Galatians 4,7: You are no longer a servant, but a child; but if a child, then inheritance through God.

Revelation 21: 7: He who overcomes will inherit all, and I will be his God and he will be my son.

Doctrine and Covenants 93:20: For if you keep my commandments, you will receive of his fullness and be glorified in me as I in the Father; therefore I say to you, you will receive grace for grace

Doctrine and Covenants 132:20: Then they will be gods because they have no end; therefore they will be from everlasting to everlasting, because they continue to exist; then they will be above everything because everything is subject to them. Then they will be gods because they have all power and the angels are subject to them.

Statements of modern prophets

Joseph Smith : Rather, he will be an heir of God and co-heir to Jesus Christ. And what does that mean? It means that one inherits the same power, the same glory, the same exaltation until one has attained the state of god and ascended the throne of eternal power like those who have gone before.

John Taylor : He does not come from a chaotic mass, movable or immobile, but he came here and possessed - in the embryonic state - all the properties and all the power of a god. And once he is made perfect and fully developed, he will be like his father - a god, since he is his descendant.

Lorenzo Snow : I believe that we are the sons and daughters of God and that he endowed us with the ability to attain infinite wisdom and knowledge because he gave us a part of himself.

Heber J. Grant : All of these duties and responsibilities are designed to make us like God in our being. They are there to make gods of us and to empower us and prepare ourselves so that, as we are promised, we can become joint heirs of the Lord and Savior Jesus Christ and through all the countless ages of eternity to dwell with him in the presence of God, the Eternal Father.

Relation to early Christian theosis

In early Christianity, the doctrine of deification, that is, that man can become a god, was widespread and much discussed, as some quotes from Church Fathers illustrate.

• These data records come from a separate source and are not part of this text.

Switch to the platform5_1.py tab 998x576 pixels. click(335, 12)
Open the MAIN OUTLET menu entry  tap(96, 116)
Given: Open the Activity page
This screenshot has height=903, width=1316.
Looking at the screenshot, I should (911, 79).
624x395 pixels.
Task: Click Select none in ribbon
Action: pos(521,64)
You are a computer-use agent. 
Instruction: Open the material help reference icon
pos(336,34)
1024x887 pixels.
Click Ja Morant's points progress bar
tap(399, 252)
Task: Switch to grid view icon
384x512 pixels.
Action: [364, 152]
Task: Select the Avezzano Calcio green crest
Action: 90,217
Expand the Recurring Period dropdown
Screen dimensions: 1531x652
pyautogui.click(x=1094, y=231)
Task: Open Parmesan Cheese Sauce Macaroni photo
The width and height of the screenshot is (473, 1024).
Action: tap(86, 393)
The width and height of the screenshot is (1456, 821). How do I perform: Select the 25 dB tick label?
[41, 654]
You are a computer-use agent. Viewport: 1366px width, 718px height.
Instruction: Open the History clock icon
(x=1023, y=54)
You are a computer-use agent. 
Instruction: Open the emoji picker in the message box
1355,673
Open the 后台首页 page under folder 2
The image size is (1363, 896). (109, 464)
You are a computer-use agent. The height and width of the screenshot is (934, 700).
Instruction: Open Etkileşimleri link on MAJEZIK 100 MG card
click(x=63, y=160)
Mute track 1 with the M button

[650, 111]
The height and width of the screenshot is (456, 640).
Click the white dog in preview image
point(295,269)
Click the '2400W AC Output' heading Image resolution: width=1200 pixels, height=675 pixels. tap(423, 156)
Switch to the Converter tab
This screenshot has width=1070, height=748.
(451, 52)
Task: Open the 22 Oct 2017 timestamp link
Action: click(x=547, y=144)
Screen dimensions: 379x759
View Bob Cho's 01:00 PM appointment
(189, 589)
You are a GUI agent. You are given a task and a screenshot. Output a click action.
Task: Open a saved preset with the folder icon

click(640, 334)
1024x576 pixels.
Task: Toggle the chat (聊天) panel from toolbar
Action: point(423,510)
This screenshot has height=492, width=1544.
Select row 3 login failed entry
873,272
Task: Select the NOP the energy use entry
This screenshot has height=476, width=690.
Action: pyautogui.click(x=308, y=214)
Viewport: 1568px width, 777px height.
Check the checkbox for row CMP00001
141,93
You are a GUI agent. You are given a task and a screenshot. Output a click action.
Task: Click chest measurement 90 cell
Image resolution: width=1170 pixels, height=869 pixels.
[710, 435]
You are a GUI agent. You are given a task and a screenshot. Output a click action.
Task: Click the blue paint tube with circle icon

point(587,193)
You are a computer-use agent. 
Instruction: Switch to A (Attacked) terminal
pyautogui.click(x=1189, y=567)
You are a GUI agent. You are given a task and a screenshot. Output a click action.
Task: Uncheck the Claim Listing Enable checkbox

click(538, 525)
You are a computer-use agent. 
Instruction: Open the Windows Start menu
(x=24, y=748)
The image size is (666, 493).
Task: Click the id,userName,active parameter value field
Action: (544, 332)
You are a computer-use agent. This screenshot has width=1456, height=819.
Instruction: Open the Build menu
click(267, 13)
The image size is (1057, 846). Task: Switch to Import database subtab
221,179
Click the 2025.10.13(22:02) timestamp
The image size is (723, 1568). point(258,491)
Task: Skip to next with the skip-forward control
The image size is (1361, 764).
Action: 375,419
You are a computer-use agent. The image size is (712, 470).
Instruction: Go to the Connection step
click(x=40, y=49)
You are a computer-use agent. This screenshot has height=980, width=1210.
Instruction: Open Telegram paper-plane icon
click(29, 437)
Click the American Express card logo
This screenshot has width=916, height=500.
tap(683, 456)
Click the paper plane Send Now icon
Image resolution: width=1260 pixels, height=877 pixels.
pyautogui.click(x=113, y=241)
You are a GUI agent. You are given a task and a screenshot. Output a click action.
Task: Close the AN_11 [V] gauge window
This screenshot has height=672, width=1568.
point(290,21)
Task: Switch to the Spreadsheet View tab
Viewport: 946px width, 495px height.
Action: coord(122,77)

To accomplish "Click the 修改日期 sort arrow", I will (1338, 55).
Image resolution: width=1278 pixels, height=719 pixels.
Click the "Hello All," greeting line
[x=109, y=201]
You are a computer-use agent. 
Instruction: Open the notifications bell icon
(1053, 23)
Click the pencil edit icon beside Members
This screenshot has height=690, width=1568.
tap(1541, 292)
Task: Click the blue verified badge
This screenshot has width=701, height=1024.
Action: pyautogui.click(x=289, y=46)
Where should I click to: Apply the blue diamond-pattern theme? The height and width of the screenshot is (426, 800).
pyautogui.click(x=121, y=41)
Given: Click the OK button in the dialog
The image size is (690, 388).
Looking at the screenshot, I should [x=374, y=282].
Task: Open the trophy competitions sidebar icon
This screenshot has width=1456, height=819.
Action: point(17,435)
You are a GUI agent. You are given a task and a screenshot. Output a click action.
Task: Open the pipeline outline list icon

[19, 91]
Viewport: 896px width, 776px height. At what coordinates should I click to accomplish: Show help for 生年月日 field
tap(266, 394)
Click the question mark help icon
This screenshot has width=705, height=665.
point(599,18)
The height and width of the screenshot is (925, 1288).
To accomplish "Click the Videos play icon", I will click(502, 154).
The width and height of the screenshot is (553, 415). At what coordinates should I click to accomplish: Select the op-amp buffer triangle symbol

Irenaeus of Lyon : At the beginning we were not made gods, we were made human first, then, in the end, gods.

Clement of Alexandria : Yes, I say the word of God became a person, so that you can learn from a person how to become a god and ... if you know yourself, you will know God, and knowing God means to become like God [...] Being is beauty, true beauty, because it is God, and that man becomes God, since God wills it.

Justin Martyr : […] In the beginning men were made like God, free from suffering and death, and therefore they were considered worthy to become gods and to have power to become the sons of the Most High. [...]

Athanasius : The word was made flesh that we might be qualified to be made gods. [...]

Augustine of Hippo : So if we were made sons of God, then we were made gods too.

Individual evidence

  1. New Testament, Romans 8:17
  2. Eliza R. Snow Smith: Biography and Family Record of Lorenzo Snow. 1884, p. 46; see also The Grand Destiny of Man, Deseret Evening News, July 20, 1901, p. 2.
  3. Article How to Become God on the Church website
  4. 1 Corinthians 11:11
  5. Jump up ↑ Teachings of the Prophet Joseph Smith. Compiled by Joseph Fielding Smith, Frankfurt am Main 1983 (translation), p. 355.
  6. Doctrines of Presidents of the Church, John Taylor, Chapter 1, Origins and Destinies of Mankind, p. 3 (also at lds.org ).
  7. Doctrines of Presidents of the Church, Lorenzo Snow, chapter 5, The Exalted Destiny of Those Who Are Faithful, p. 91 (also at lds.org ).
  8. Jump up ↑ Teachings of Presidents of the Church, Heber J. Grant, chapter 3, Walking the Path That Leads to Eternal Life, p. 32 (also located at lds.org ).
  9. Henry Bettenson: The Early Christian Fathers: A Selection from the Writings of the Fathers from St. Clement of Rome to St. Athanasius (The early church fathers: A selection from their writings of Clement of Rome to Athanasius). Oxford University Press, London 1956, ISBN 0192830090 , pp. 95-96.
  10. Clemens of Alexandria, Clement of Alexandria, Der Lehrer, 3.1 see also Clemens, Stromateis, 23.
  11. Bettenson
  12. Bettenson, 324
  13. De Principiis 4,1,36, in Ante-Nicene Fathers 4,381.
  14. Refutation of All Heresies 10 : 29-30, in Ante-Nicene Fathers 5,152.

Web links

literature

Robert L. Millet: Do Latter-day Saints believe that men and women can become gods? Foundation for Ancient Research and Mormon Studies, 1998, ISBN 0934893322 .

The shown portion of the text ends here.